▶ _Activity_
For the material below, output exactly the span from the line with "Connexion (1104, 22)" to the line with "[Spanish] (1320, 22)", including both, and nothing besides.

▶ _Data for this exercise_
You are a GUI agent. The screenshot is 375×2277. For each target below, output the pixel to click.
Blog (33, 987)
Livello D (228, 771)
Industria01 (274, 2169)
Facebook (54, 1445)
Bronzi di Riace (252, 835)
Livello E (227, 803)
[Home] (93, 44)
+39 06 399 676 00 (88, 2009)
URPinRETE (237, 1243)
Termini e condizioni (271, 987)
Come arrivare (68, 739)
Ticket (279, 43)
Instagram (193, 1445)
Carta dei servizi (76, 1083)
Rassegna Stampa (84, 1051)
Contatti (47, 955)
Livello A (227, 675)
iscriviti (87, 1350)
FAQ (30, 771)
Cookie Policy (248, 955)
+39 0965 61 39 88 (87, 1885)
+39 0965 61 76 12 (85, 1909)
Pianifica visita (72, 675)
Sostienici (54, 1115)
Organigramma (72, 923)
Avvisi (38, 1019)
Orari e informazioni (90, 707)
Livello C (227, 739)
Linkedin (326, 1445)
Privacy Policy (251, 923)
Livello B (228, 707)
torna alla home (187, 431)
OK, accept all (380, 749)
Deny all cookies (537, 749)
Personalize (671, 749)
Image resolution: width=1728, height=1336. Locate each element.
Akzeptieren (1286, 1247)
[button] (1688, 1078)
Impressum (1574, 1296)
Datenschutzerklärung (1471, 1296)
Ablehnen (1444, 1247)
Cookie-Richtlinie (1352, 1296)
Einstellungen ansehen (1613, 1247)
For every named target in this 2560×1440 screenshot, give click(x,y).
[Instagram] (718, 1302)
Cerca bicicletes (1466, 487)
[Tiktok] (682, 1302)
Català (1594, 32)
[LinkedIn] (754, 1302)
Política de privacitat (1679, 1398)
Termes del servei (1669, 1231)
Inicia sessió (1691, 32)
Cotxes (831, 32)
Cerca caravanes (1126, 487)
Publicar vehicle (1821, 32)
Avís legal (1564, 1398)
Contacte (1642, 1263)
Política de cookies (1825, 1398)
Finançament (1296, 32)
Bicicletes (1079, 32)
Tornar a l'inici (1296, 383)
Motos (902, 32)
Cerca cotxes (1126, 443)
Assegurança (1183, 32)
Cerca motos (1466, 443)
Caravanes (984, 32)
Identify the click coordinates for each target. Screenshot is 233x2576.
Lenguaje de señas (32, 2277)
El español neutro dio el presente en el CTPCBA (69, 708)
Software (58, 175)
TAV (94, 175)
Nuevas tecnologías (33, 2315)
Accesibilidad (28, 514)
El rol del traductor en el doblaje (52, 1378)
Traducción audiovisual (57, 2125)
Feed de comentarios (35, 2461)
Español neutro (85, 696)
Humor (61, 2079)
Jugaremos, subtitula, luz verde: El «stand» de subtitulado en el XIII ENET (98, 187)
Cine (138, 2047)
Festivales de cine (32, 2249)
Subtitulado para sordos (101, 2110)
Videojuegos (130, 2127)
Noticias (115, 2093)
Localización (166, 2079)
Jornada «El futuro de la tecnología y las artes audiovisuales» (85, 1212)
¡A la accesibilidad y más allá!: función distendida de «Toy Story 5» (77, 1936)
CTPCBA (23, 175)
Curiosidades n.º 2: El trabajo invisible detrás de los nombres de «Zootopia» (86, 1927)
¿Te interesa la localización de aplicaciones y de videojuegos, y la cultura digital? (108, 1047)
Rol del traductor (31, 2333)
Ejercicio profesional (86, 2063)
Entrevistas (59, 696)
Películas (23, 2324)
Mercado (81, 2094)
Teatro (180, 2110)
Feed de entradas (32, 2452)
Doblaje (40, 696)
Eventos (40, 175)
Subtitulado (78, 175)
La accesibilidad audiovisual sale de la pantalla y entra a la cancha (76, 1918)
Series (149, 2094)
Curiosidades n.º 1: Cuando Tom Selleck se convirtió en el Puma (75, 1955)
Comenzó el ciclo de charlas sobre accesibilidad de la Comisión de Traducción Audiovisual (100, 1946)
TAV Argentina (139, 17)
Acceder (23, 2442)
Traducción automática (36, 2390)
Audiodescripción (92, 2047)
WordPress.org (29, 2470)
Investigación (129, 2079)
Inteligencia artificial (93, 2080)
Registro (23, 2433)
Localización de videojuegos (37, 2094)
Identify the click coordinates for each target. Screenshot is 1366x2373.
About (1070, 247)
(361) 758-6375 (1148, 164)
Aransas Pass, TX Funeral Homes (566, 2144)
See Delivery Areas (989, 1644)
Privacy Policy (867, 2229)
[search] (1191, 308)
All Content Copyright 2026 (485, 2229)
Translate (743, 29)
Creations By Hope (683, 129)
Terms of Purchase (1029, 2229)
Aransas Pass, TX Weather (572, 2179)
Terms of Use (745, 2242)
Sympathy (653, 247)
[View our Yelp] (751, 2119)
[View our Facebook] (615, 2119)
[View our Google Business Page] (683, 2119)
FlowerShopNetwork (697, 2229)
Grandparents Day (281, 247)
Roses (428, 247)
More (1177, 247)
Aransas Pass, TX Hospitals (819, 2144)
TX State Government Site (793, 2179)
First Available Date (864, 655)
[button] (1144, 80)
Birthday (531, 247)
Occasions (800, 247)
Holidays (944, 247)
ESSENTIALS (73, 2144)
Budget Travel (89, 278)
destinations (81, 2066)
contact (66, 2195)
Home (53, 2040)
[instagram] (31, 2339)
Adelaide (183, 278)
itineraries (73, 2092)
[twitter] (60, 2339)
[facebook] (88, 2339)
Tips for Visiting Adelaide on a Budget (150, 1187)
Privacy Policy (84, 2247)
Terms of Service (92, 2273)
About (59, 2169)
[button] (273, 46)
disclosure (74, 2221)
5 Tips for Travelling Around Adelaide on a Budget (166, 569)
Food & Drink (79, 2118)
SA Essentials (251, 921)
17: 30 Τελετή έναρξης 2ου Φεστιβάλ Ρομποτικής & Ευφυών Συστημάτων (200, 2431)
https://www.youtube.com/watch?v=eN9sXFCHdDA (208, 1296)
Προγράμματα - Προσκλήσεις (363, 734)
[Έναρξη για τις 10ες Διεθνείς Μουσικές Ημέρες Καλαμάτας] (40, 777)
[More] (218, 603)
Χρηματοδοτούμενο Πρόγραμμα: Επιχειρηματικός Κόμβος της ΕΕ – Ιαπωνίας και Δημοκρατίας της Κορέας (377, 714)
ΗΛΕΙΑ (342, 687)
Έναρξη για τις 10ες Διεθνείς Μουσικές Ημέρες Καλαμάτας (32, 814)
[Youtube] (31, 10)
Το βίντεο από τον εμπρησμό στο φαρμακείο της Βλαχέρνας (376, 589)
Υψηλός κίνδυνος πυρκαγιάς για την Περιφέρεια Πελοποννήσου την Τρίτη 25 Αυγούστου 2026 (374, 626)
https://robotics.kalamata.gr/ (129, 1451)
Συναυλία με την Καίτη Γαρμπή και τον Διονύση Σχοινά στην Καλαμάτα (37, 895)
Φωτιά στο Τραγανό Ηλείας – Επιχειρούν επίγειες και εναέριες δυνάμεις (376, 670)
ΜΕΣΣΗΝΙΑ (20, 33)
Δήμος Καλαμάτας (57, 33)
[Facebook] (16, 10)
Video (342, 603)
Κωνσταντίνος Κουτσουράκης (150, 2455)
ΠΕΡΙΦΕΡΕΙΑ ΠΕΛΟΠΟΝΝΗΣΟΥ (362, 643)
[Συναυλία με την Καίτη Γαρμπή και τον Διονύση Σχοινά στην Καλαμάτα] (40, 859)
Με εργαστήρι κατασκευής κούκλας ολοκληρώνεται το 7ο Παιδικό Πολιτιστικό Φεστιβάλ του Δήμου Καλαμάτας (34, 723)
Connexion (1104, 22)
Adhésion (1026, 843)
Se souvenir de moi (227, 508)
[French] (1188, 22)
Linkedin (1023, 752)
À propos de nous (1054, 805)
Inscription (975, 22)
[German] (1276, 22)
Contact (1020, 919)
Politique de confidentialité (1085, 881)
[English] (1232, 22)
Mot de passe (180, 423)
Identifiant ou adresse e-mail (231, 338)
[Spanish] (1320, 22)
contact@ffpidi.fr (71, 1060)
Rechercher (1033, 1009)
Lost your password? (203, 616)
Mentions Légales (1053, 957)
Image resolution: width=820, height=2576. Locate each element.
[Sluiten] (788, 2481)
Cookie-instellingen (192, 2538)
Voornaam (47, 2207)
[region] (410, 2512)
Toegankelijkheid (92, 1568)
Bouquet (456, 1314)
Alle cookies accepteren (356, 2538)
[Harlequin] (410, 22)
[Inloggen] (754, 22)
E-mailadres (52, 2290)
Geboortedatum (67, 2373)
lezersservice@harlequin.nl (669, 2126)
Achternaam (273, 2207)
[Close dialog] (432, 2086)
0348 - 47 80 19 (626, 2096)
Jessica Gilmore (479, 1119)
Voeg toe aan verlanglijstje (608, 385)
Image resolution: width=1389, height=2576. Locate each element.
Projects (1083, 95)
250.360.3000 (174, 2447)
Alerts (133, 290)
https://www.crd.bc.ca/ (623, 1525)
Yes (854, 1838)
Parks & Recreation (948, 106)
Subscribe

▶ _Written solution_
Connexion (1104, 22)
Adhésion (1026, 843)
Se souvenir de moi (227, 508)
[French] (1188, 22)
Linkedin (1023, 752)
À propos de nous (1054, 805)
Inscription (975, 22)
[German] (1276, 22)
Contact (1020, 919)
Politique de confidentialité (1085, 881)
[English] (1232, 22)
Mot de passe (180, 423)
Identifiant ou adresse e-mail (231, 338)
[Spanish] (1320, 22)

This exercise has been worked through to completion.